---------- Text block ----------
I don't even know where to start but I'll try.

 

Basically I've been on 2 dates with this guy, our first date was about 20 days ago.

 

He was the one who approached me and ended up asking me out, both dates were really low key, one was at an art museum and the other was ice skating.

 

All seems fine but things are going REALLY slow. Another factor is that we hang out at some of the same bars/clubs and I was apprehensive about dating him because I didn't want my spots to be ruined. But I just said to myself, why not, I'll take a chance.

 

So during our 2nd date we ended up talking about our recent ex's. I was curious about his story as I could tell he was taking things super slow. We are in similar situations, both out of LTR but his break up happened 3-4 months ago whereas mine was 9 months ago and I know I'm ready to start dating. (He said he's over things but who knows if that's true.)

 

Over the next few days after our 2nd date I started to become concerned that I scared him off with my story because 10 years is a long time (his was 6 years with his ex). However I felt better when a mutual friend of ours invited him out with us for a dinner out and he accepted. (He's vegan, the venue was not really except for one side dish, but he came anyways).

 

So I saw him out tonight and he basically talks with me the majority of the night but the flirting is basically through conversation - no touching or anything physical. I try to initiate some physical flirting, it's received but none is really initiated by him.
----------
Exercise:
Carry on the dating story from its last sentence, in the same voice.
---------- Extracted entries ----------
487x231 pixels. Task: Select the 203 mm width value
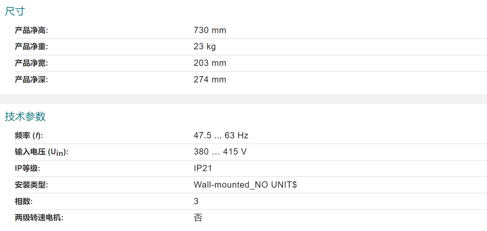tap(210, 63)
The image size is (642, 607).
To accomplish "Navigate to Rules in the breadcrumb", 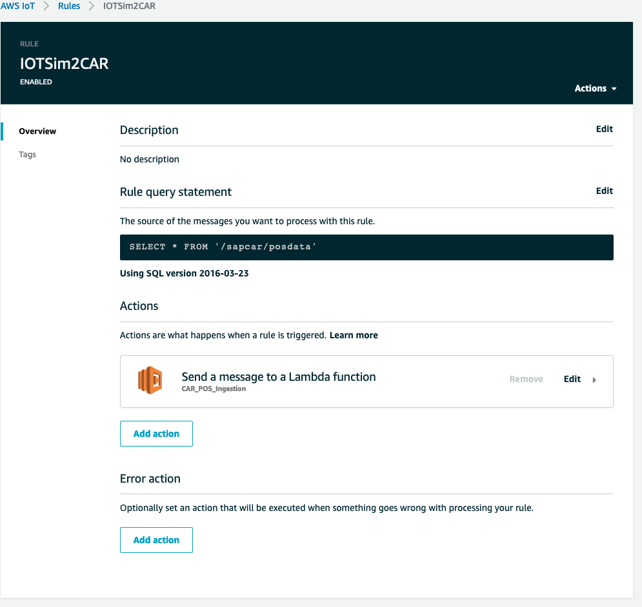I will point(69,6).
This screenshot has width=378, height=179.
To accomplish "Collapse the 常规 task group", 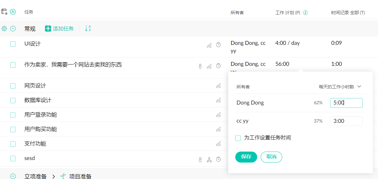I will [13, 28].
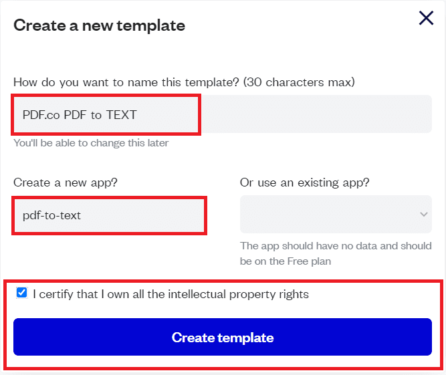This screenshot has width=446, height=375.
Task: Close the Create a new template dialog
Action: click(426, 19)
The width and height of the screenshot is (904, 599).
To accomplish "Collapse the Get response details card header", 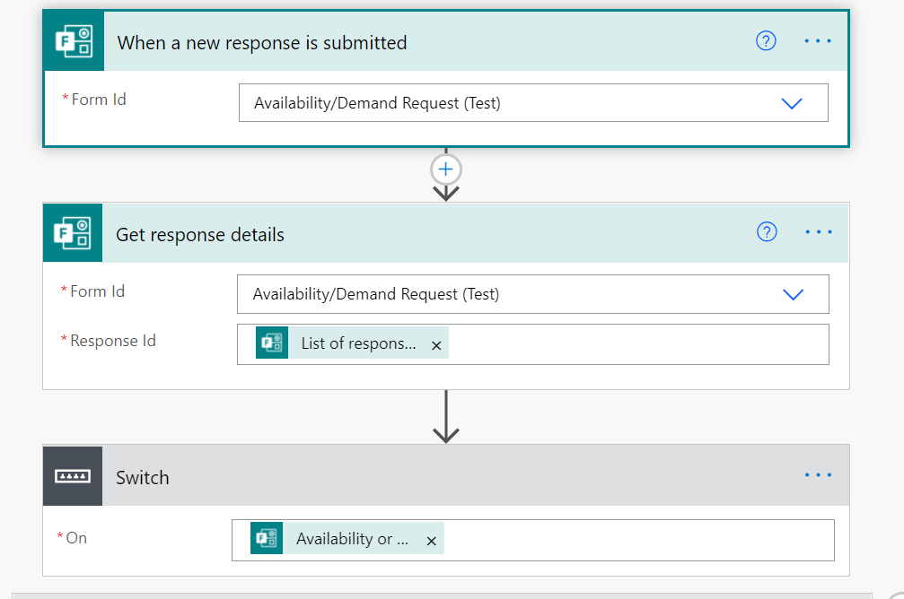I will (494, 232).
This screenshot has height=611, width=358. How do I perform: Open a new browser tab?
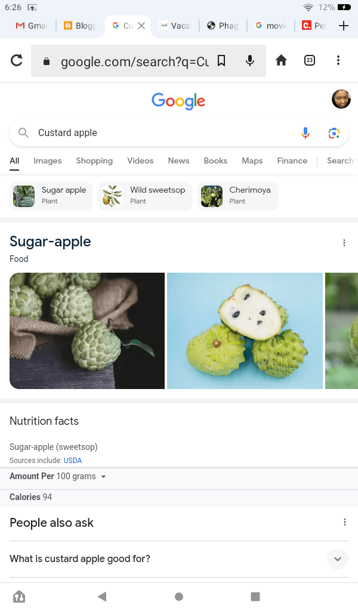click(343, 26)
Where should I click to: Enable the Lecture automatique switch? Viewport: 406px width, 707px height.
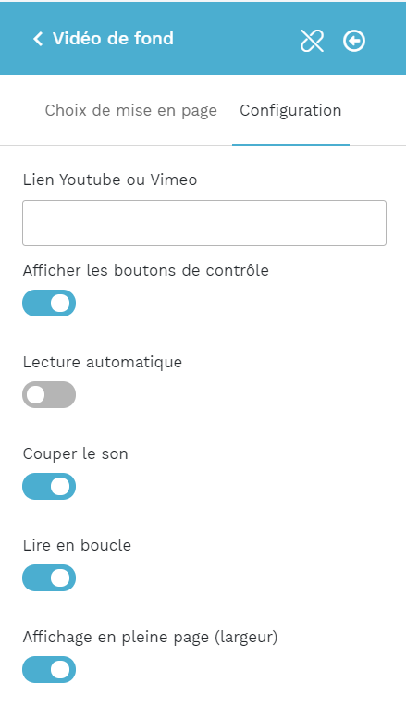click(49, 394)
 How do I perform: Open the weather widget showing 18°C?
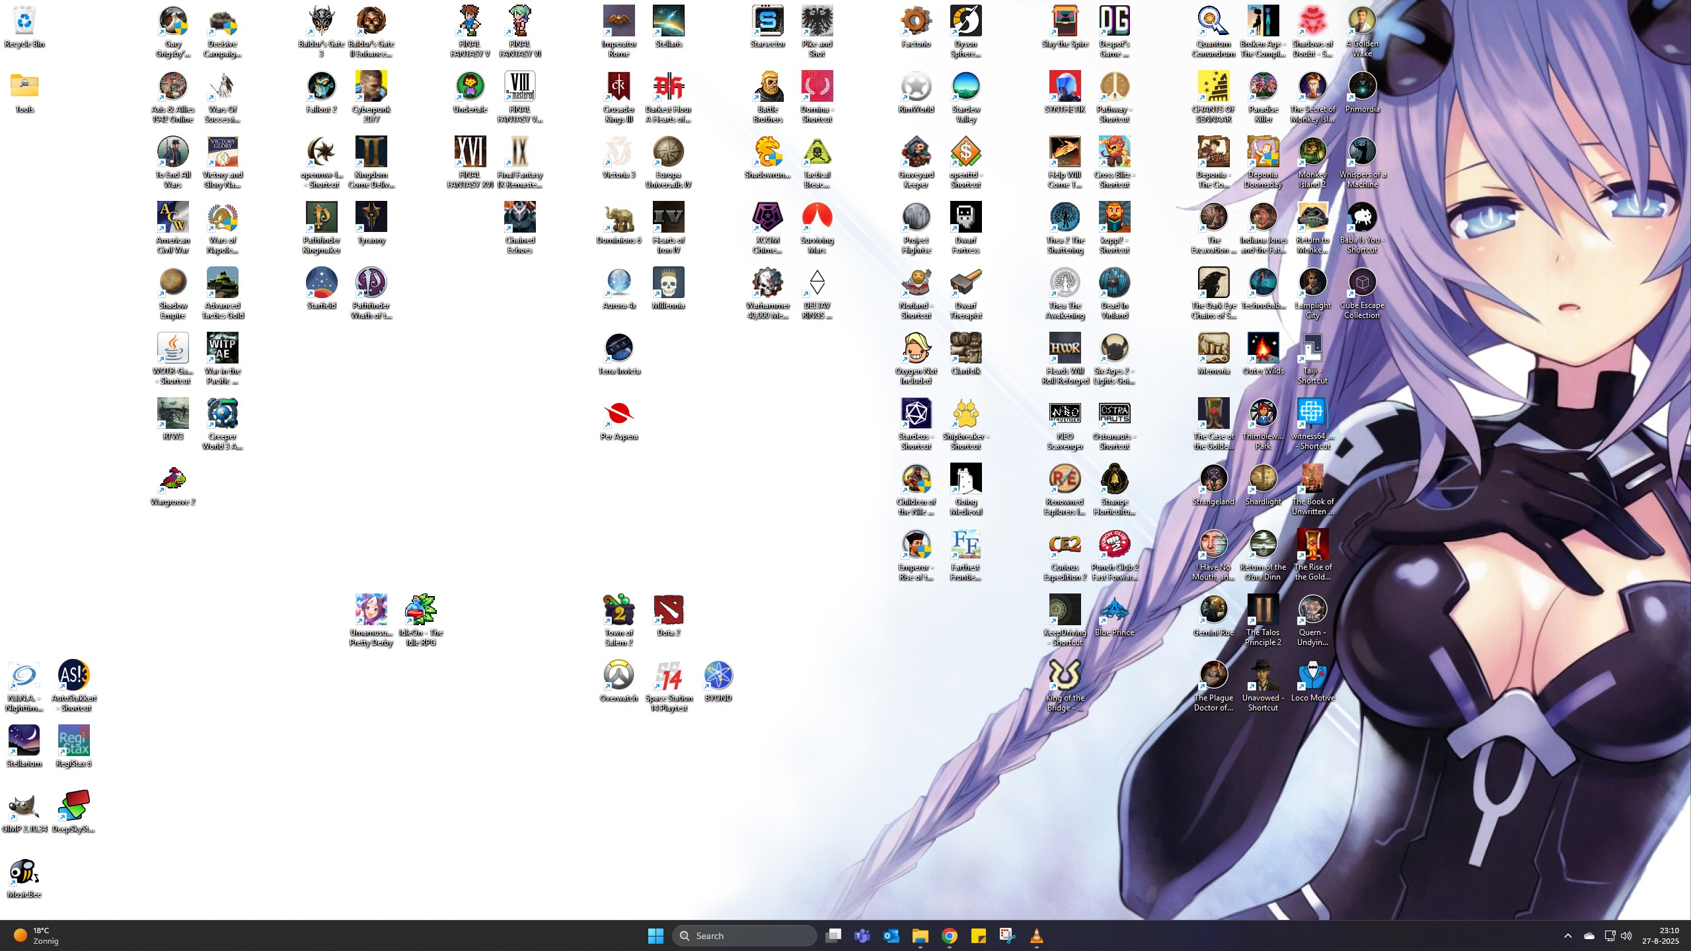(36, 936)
----------
The response:
 

At the end of the night he walked me to my car and I decided to just go for holding his hand. When we had to cross the street he let go and he gave me a hug at my car and basically said, "see ya later."

 

Also, he never calls or texts me. I texted him the night he came out to eat afterwards and said it was so good to you and he replied back you too, talk soon.

 

I'm not sure what to make of all of this, we've barely held hands and doesn't really keep in contact with me (probably because he knows he'll see me out?) and he hasn't asked me on a 3rd date. However when I do see him, he seems interested in me.

 

Is he just trying to take this slow? Am I being impatient? I'm not looking to jump into anything serious but damn, a kiss would be good!

 

During our 2nd date, I invited him to this party I'm going to on NYE and he said he's gonna see what his friends are doing, but just recently our mutual friend invited him and then told me he's going to the party. Is he saving our first kiss for NYE?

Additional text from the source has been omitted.